Saved data entries
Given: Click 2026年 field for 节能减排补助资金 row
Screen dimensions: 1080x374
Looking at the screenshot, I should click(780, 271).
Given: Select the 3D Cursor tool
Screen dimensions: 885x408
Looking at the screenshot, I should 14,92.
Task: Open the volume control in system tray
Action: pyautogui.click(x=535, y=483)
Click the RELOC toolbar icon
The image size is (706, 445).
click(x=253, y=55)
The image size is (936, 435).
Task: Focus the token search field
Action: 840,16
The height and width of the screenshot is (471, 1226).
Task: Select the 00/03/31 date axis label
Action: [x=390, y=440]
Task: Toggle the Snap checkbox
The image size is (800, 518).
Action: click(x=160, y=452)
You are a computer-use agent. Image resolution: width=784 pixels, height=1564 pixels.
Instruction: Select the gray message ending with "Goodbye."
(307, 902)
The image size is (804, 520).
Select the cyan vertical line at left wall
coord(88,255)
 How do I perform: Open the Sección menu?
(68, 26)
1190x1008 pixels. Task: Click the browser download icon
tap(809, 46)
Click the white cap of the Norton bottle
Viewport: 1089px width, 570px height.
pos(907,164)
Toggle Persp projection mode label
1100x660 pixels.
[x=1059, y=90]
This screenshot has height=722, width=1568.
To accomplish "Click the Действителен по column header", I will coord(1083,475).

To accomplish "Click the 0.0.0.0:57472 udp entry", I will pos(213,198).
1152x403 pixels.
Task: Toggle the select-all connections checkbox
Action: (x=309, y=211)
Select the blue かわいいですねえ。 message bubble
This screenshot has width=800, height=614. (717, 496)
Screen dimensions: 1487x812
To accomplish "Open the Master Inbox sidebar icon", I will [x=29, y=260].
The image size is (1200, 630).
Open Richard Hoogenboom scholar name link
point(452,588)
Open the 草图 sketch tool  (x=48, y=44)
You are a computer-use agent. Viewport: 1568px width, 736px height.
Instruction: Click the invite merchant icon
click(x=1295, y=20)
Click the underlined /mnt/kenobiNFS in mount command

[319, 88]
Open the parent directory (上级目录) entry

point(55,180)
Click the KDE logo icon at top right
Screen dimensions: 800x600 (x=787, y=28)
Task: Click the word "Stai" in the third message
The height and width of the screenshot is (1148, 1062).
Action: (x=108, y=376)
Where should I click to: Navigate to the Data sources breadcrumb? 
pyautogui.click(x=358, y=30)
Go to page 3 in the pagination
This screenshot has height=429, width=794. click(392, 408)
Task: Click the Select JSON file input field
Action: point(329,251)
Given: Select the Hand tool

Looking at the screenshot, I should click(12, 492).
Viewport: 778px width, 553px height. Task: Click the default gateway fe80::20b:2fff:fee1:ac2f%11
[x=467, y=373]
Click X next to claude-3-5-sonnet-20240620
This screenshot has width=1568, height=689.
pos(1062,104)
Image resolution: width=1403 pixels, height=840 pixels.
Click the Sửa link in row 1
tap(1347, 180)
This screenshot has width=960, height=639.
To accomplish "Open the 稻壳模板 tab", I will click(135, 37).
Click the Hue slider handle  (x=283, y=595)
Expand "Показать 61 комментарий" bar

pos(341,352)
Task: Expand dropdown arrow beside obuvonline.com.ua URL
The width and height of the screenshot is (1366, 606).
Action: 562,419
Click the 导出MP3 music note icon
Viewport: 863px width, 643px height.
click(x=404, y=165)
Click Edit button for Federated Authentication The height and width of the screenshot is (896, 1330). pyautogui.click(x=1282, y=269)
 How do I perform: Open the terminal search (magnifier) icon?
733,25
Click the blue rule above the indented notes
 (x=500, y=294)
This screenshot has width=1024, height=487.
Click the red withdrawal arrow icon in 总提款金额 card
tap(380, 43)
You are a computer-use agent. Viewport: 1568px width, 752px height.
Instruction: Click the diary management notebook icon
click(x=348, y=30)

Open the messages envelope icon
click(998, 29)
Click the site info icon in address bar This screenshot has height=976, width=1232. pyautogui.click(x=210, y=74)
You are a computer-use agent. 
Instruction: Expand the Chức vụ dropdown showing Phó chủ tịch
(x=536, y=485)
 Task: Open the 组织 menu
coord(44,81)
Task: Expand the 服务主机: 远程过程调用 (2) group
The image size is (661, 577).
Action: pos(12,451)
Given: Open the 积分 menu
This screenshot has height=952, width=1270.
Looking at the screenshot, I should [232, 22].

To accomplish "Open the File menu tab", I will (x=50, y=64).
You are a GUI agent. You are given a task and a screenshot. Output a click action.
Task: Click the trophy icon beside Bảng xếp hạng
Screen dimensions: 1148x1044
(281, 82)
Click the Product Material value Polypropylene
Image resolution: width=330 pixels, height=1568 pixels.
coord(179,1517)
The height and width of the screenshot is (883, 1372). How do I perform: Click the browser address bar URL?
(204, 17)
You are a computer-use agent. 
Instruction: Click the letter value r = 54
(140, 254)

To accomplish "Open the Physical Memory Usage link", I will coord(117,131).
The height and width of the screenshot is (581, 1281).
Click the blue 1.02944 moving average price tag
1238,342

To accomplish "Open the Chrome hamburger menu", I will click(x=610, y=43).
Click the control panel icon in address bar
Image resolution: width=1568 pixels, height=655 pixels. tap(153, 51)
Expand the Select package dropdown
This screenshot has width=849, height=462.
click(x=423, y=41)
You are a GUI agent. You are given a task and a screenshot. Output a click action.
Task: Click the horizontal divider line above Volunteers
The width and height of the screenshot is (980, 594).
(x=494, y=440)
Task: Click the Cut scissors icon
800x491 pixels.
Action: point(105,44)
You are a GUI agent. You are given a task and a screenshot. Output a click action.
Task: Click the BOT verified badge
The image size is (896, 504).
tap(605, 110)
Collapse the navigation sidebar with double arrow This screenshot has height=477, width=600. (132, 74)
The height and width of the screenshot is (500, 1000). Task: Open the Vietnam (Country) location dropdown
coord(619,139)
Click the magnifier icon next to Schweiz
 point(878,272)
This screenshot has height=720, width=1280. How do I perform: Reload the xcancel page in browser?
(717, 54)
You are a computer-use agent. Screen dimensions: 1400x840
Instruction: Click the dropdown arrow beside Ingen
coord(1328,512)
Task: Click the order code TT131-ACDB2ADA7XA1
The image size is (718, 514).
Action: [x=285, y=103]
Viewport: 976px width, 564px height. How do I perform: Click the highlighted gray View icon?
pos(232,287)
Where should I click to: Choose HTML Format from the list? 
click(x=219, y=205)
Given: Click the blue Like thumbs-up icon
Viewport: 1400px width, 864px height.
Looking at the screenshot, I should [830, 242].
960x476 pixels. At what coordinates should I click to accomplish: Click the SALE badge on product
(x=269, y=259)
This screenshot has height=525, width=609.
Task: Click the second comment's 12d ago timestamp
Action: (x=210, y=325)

**What you have to do**
Scan the entries above for the word "sidebar". Report the lines that hold it.

**Output**
To accomplish "Open the Master Inbox sidebar icon", I will [x=29, y=260].
Collapse the navigation sidebar with double arrow This screenshot has height=477, width=600. (132, 74)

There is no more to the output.